5/29/2010

05-29-10 - x64 so far

x64 linkage that's been useful so far :

__asm__ cmpxchg8bcmpxchg16b - comp.programming.threads Google Groups
_InterlockedCompareExchange Intrinsic Functions
x86-64 Tour of Intel Manuals
x64 Starting Out in 64-Bit Windows Systems with Visual C++
Writing 64-bit programs
Windows Data Alignment on IPF, x86, and x86-64
Use of __m128i as two 64 bits integers
Tricks for Porting Applications to 64-Bit Windows on AMD64
The history of calling conventions, part 5 amd64 - The Old New Thing - Site Home - MSDN Blogs
Snippets lifo.h
Predefined Macros (CC++)
Physical Address Extension - PAE Memory and Windows
nolowmem (Windows Driver Kit)
New Intrinsic Support in Visual Studio 2008 - Visual C++ Team Blog - Site Home - MSDN Blogs
Moving to Windows Vista x64
Moving to Windows Vista x64 - CodeProject
Mark Williams Blog jmp'ing around Win64 with ml64.exe and Assembly Language
Kernel Exports Added for Version 6.0
Is there a portable equivalent to DebugBreak()__debugbreak - Stack Overflow
How to Log Stack Frames with Windows x64 - Stack Overflow
BCDEdit Command-Line Options
Available Switch Options for Windows NT Boot.ini File
AMD64 Subpage
AMD64 (EM64T) architecture - CodeProject
20 issues of porting C++ code on the 64-bit platform

One unexpected annoyance has been that a lot of the Win32 function signatures have changed. For example LRESULT is now a pointer not a LONG. This is a particular problem because Win32 has always made heavy use of cramming the wrong type into various places, eg. for GetWindowLong and stuffing pointers in LPARAM's and all that kind of shit. So you wind up having tons of C-style casts when you write Windows code.

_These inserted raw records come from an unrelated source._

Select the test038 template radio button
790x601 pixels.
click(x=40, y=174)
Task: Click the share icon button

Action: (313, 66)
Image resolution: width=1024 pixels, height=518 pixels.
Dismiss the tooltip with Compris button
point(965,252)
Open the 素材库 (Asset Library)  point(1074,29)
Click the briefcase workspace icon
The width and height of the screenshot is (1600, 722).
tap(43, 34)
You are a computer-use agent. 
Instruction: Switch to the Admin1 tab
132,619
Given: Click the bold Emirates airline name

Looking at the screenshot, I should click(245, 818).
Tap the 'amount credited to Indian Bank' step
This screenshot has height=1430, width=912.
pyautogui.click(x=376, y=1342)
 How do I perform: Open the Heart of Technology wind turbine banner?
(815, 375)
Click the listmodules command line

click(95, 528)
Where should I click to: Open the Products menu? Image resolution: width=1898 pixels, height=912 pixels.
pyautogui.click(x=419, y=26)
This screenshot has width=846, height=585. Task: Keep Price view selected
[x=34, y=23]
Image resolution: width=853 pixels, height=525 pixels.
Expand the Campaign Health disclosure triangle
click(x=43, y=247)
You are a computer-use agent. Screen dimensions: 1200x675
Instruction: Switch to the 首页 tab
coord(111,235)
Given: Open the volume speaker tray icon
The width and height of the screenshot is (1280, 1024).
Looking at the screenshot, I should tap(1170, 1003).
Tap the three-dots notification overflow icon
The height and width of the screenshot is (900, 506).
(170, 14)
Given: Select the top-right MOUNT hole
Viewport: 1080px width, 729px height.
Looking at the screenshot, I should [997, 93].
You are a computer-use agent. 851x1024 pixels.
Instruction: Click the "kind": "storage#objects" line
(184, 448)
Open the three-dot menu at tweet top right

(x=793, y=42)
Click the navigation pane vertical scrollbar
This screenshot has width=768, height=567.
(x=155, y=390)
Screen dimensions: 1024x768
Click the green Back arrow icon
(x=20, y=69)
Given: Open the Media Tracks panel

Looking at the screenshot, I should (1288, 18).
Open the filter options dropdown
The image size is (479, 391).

I have made good use of these guys :



// same_size_bit_cast casts the bits in memory
//  eg. it's not a value cast
template < typename t_to, typename t_fm >
t_to & same_size_value_cast( t_fm & from )
{
    COMPILER_ASSERT( sizeof(t_to) == sizeof(t_fm) );
    // just value cast :
    return (t_to) from;
}

// same_size_bit_cast casts the bits in memory
//  eg. it's not a value cast
template < typename t_to, typename t_fm >
t_to & same_size_bit_cast_p( t_fm & from )
{
    COMPILER_ASSERT( sizeof(t_to) == sizeof(t_fm) );
    // cast through char * to make aliasing work ?
    char * ptr = (char *) &from;
    return *( (t_to *) ptr );
}

// same_size_bit_cast casts the bits in memory
//  eg. it's not a value cast
// cast with union is better for gcc / Xenon :
template < typename t_to, typename t_fm >
t_to & same_size_bit_cast_u( t_fm & from )
{
    COMPILER_ASSERT( sizeof(t_to) == sizeof(t_fm) );
    union _bit_cast_union
    {
        t_fm fm;
        t_to to;        
    };
    _bit_cast_union converter = { from };
    return converter.to;
}

// check_value_cast just does a static_cast and makes sure you didn't wreck the value
template < typename t_to, typename t_fm >
t_to check_value_cast( const t_fm & from )
{
    t_to to = static_cast<t_to>(from);
    ASSERT( static_cast<t_fm>(to) == from );
    return to;
}

inline int ptr_diff_32( ptrdiff_t diff )
{
    return check_value_cast<int>(diff);
}

BTW this all has made me realize that the recent x86-32 monotony on PC's has been a delightful stable period for development. I had almost forgotten that it used to be always like this. Now to do simple shit in my code, I have to detect if it's x86 or x64 , if it is x64, do I have an MSC version that has the intrinsics I need? if not I have to write a got damn MASM file. Oh and I often have the check for Vista vs. XP to tell if I have various kernel calls. For example :


#if _MSC_VER > 1400

// have intrinsic
_InterlockedExchange64()

#elif _X86_NOT_X64_

// I can use inline asm
__asm { cmpxchg8b ... }

#elif OS_IS_VISTA_NO_XP

// kernel library call available
InterlockedExchange64()

#else

// X64 , not Vista (or want to be XP compatible) , older compiler without intrinsic,
//  FUCK !

#error just use a new newer MSVC version for X64 because I don't want to fucking write MASM rouintes

#endif

Even ignoring the pain of the last FUCK branch which requires making a .ASM file, the fact that I had to do a bunch of version/target checks to get the right code for the other paths is a new and evil pain.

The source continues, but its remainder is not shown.